(Data for the task Opens)

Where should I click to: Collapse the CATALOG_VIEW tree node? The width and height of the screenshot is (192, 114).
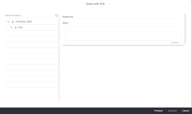[9, 22]
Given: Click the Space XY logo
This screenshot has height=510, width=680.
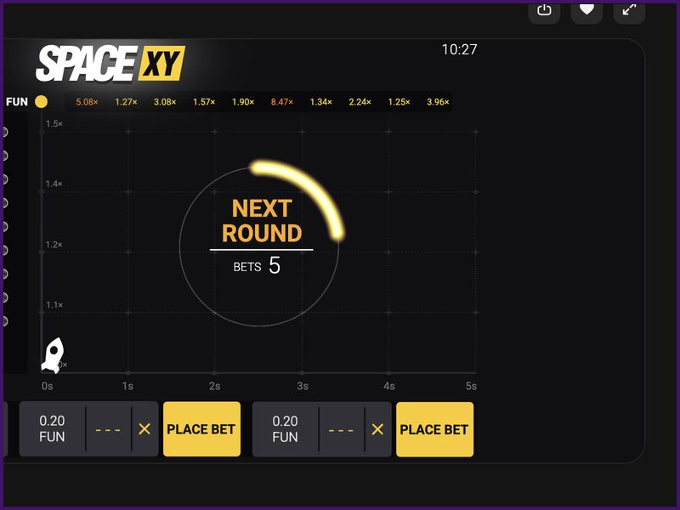Looking at the screenshot, I should coord(110,64).
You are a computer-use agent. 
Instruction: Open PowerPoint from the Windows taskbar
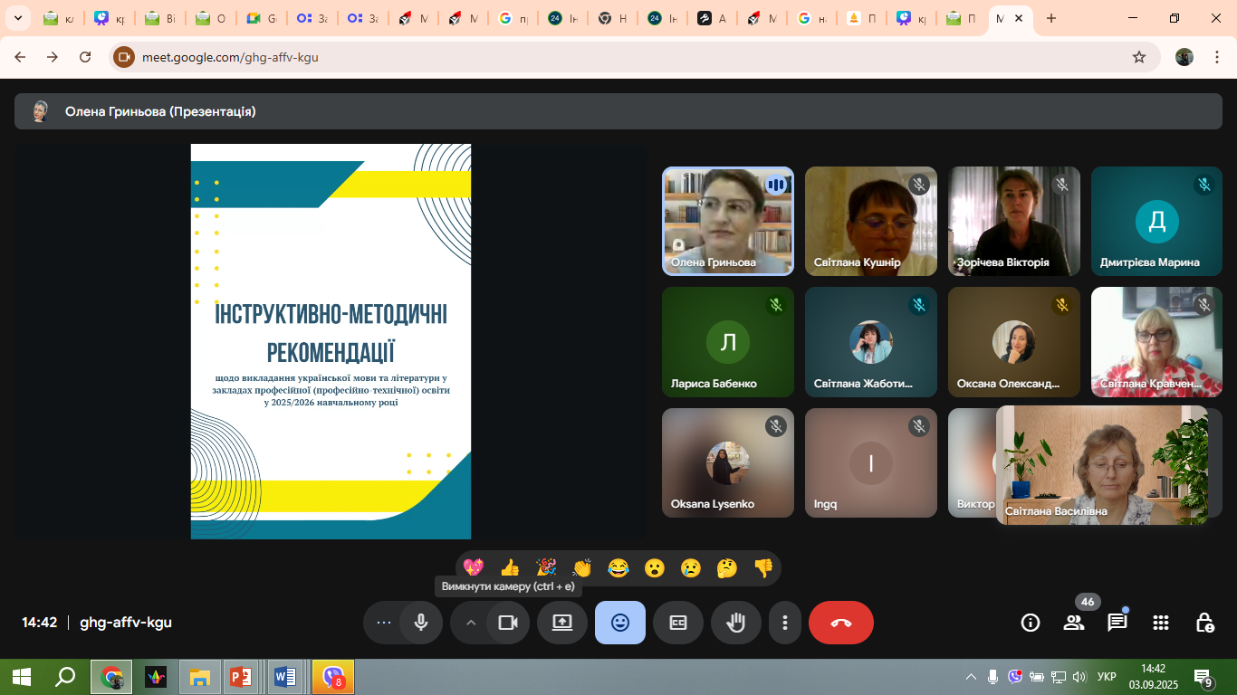click(x=241, y=677)
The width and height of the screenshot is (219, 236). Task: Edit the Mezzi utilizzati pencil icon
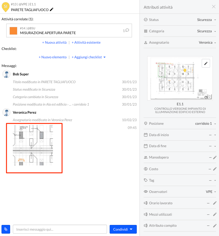215,214
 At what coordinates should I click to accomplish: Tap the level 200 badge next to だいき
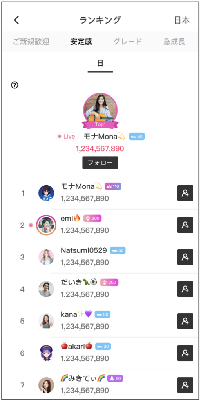[x=109, y=283]
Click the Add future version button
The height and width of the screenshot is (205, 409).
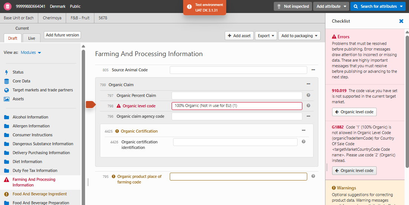[x=62, y=35]
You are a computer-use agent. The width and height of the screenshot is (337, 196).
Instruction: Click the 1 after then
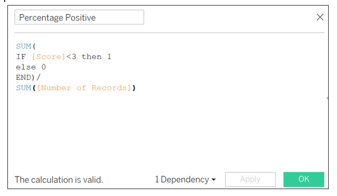(109, 56)
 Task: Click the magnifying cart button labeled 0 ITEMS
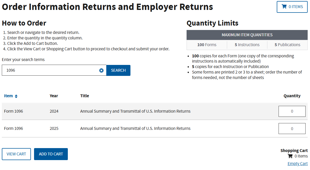pos(292,7)
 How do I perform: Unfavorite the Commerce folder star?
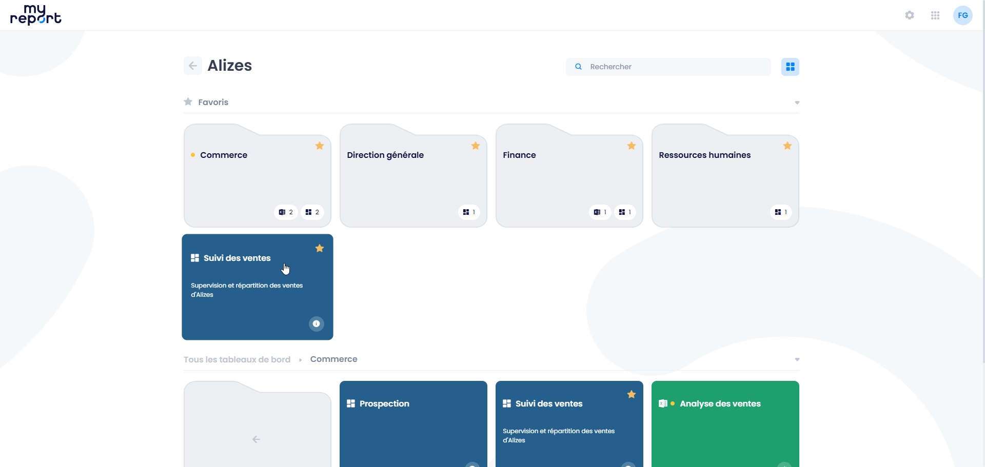pos(320,146)
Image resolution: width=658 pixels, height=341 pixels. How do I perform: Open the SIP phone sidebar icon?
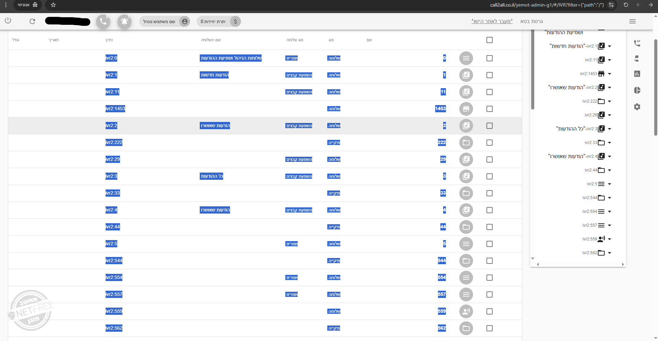[x=637, y=43]
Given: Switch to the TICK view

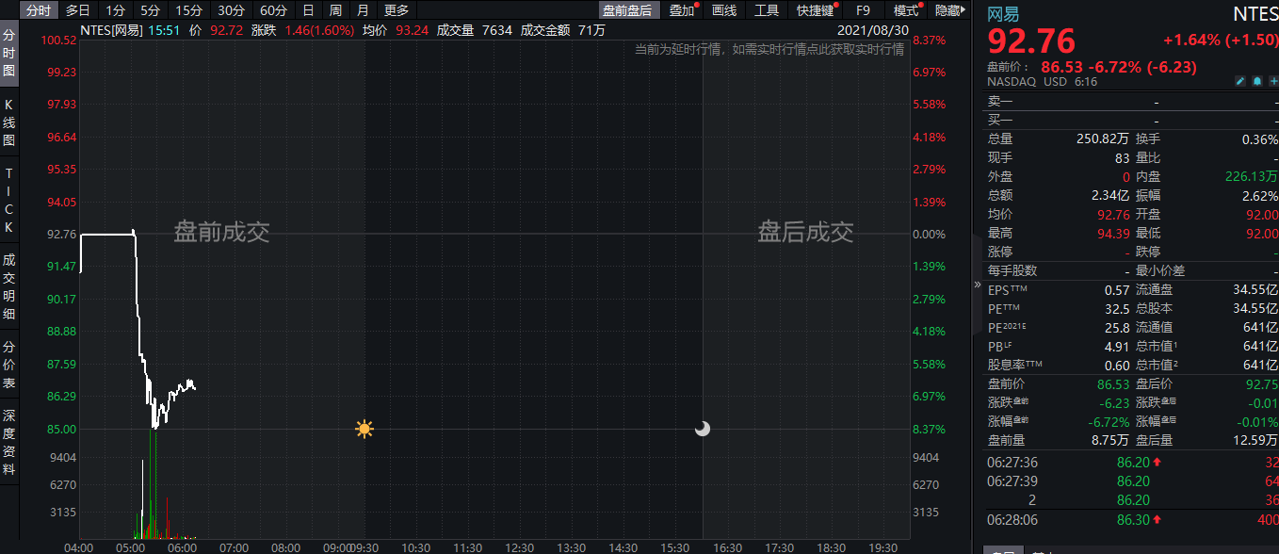Looking at the screenshot, I should click(8, 201).

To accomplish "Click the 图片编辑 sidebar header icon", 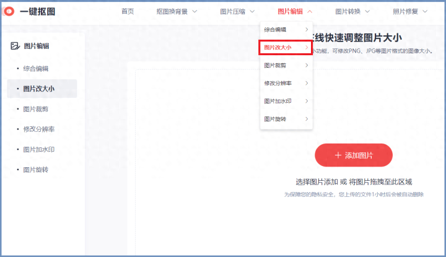I will [15, 46].
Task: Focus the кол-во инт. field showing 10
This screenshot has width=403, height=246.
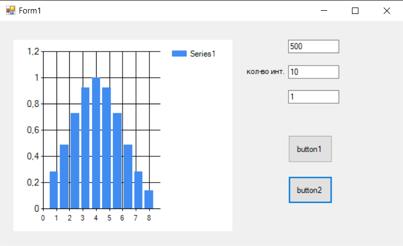Action: pyautogui.click(x=313, y=72)
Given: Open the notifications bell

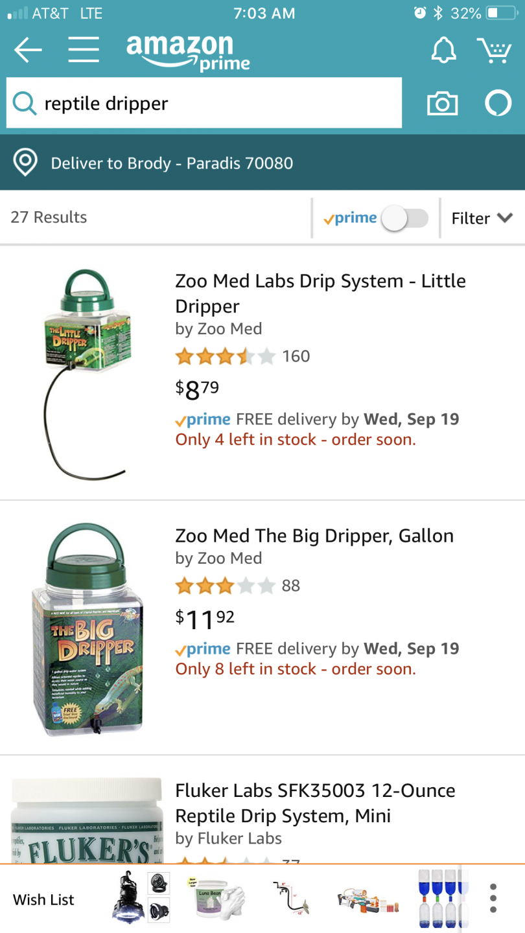Looking at the screenshot, I should tap(444, 50).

(Data for the task Closes)

> **Work order**:
Leaving every picture out, please copy exactly the lines from the one holding "This screenshot has width=403, height=246." through the last line of the listing, both ends included.

> **Answer section**:
This screenshot has width=403, height=246.
Action: pyautogui.click(x=313, y=72)
Given: Open the notifications bell

Looking at the screenshot, I should tap(444, 50).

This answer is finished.